*TASK REQUIREMENTS*.
A) According to the post about place and memory, what road runs along the southern edge of Ireland's largest fjord?
B) Write what comes next in the post about place and memory, starting after its final sentence.

*SOURCE*.
>> Start
Considering Place and Memory

Updated: Apr 4, 2022

Looking for a quick way to launch into creative mode? Check out this prompt I found by poet Lauren Alleyne:



First: Think of a Place

I love writing about Ireland's landscape and my Irish roots, so I automatically thought of the Connemara National Park. I looked up Google Images of the park and made notes of the various details such as the rust-colored heath land, the swampy bogs, sun-painted mountains, and the vast blue of the Atlantic ocean against its coast.


This place can be anywhere with meaning to you. Your favorite bike path, your family's basement, the neighbor's garden, your local cemetery, etc. Be sure to take note of the unique details of that place. Brainstorm some similes to accompany those images and make them stronger.


Then: Think of a Story that Happened there

I did some quick research on the Connemara by Googling Connemara Mythology and found all kinds of treasures! I ended up settling on an article titled "10 Things You Didn't Know About Connemara" because who doesn't like to learn something new? I also figured using a story that isn't super well known would allow me to steer clear of cliches. What stuck out to me was The Killary Fjord Famine Relief Road that skirts along the southern edge of Ireland’s largest fjord.


The article stated: "Such road and wall building projects were created as a means to provide employment for the local populace – though most never benefited from it. To many of the ruling (often British) landlords, it was thought that the local Irish couldn’t get something (ie food) for nothing, so when the potato crops failed several years in a row, the landlords dictated that all people wanting food must work for their bread. Hence such building projects were created – though it is the sad fact that many of the projects were unnecessary and created simply to make work. Many famine-era projects never saw completion, with most of those working on them perishing where they stood from hunger, malnutrition and exhaustion, leaving multiple roads and walls unfinished."


I had prior knowledge of the Great Famine (1845-1849), so I was able to pick up on the tragic themes of this story. I wrote down the first couple of reactions/images that came to mind as I read from the article: rail-thin men, dirt and dust, sweat, blisters, fog from the ocean, bodies, workers collapsing, landlords failing to see the consequences of their rulings.


Next: Think of a Story/Memory of Yours that is Unrelated to that Place

This step took me a while to get my head out of Ireland. I knew it had to be unrelated, but I wanted a memory that could be loosely tied to the themes I had found with researching Connemara. My first couple brainstorms were a little too on the nose: dehydration working in the hay fields, plywood slipping beneath my feet while walking across the mow still being built (that was scary), and rope slipping through my tired hands while lunging my horse.


These memories were too related to the idea of work and exhaustion, so I stepped back and thought of only the colors of the Connemara and wrote down any memories that came from them: sailing in Lake Huron, hiking in the Smoky Mountains, the dirt from my dad's faded work boots, an old ring, and our red 1990s Chevy pickup.
>> End
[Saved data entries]
>> Start
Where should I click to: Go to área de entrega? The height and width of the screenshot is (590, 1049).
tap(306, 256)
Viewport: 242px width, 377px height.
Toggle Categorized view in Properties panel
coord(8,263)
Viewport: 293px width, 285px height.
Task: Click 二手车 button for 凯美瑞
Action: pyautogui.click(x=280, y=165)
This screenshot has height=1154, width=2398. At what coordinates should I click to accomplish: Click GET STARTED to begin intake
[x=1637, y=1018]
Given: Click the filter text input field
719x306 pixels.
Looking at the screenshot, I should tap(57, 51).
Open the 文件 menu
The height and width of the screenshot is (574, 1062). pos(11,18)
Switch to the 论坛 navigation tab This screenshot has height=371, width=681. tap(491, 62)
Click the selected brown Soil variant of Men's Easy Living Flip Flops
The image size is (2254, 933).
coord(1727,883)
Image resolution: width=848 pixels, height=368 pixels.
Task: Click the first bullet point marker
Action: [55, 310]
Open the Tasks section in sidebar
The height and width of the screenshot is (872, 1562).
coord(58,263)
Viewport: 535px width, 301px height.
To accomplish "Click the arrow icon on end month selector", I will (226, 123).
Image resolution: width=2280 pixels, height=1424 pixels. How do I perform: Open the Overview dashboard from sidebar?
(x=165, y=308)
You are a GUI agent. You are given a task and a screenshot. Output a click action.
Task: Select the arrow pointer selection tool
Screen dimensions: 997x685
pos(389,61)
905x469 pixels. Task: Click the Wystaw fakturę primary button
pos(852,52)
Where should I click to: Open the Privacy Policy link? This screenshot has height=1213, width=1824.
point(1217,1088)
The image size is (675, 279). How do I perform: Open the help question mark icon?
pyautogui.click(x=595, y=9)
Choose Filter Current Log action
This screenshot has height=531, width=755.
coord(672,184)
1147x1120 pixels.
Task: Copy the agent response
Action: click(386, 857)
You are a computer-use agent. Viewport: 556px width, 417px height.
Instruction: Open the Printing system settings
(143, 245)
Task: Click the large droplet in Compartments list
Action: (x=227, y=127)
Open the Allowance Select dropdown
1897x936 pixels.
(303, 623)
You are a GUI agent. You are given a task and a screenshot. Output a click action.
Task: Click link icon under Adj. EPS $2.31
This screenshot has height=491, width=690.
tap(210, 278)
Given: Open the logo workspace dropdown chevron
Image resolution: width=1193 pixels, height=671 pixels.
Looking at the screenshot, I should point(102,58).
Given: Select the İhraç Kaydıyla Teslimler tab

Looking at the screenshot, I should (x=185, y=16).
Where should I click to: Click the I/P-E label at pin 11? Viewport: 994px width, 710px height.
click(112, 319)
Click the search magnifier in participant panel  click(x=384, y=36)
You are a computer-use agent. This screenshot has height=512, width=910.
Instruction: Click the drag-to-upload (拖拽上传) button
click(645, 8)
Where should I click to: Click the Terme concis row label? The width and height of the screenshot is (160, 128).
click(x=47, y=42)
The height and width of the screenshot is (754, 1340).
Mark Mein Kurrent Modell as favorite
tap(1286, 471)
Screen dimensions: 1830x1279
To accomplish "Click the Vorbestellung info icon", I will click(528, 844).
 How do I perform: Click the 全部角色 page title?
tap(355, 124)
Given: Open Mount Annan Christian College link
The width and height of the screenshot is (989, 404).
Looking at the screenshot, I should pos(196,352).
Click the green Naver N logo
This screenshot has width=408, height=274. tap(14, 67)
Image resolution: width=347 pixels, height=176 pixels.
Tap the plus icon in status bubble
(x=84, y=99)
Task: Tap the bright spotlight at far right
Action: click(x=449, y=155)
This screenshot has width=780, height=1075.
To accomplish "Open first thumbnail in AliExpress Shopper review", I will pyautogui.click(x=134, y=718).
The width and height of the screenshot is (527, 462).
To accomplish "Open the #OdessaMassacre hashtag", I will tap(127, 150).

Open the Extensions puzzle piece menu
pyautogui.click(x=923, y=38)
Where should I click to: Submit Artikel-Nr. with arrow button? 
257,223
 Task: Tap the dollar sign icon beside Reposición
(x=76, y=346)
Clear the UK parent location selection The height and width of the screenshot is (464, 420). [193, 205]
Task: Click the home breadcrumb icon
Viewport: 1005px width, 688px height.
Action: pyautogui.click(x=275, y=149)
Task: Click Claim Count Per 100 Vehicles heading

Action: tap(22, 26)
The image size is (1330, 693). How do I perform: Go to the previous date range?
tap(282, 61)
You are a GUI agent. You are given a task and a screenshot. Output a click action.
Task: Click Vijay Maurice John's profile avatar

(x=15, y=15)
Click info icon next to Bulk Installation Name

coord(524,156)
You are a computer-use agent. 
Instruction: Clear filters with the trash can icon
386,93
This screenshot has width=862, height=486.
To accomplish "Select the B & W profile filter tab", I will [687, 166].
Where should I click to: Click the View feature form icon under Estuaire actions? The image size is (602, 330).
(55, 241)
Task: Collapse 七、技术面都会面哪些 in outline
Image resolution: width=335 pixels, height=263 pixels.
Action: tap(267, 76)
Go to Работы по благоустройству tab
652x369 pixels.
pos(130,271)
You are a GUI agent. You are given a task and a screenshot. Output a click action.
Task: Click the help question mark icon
>> End
*FINAL ANSWERS*.
A) The Killary Fjord Famine Relief Road.

B)
I understood "unrelated to that place" to mean any memory that is either not in that place, a part of that place, or in reference to some history of it. So for me, that meant no memories of being in Ireland, no direct family memories (since we're very Irish), and no story about being hungry or tired. However, I do think it's a good idea to use memories or stories you associate with either the colors or feelings of the place you chose--this will make the layering process easier in your poem.


Now: Ask a Question to the You (the subject or object) From the First Place You Chose

This was a tricky one. In retrospect, I could've had the "you" be one of the ruling landlords or the Irish workers, or anything of that nature--still possible for a revision exercise I suppose! Instead, I presented the question as a meditation--an internal questioning of the self or the speaker's self, if you will.


Lastly: Answer the Question

Seems easy enough right, considering you just made up the question? For me, it's the opposite! I never feel like I have the answers or I feel like there are too many answers and on, and on it goes! Overthinking as my constant Kryptonite made me to turn to what I feel most comfortable writing about: nature.


Every writer/artist has some sort of weakness that often leads to a creative block if you're not careful. Finding something you're comfortable writing about and using your imagination to present it in new forms is a helpful way to avoid the dreaded slump.


My Draft:

After some minor tinkering, here's my first draft from this poetic exercise--if you have any title suggestions, shoot them my way!


Title?

Along the southern edge

of Ireland’s largest fjord

the famine relief road

stretches across the Connemara,

the sweat and breath of its

forgers rise in fog blanketing

the bogs and rust-colored

heathland. Once, I wore a broken

ring until its gold coating

stripped away and it curled

into the flesh of my finger.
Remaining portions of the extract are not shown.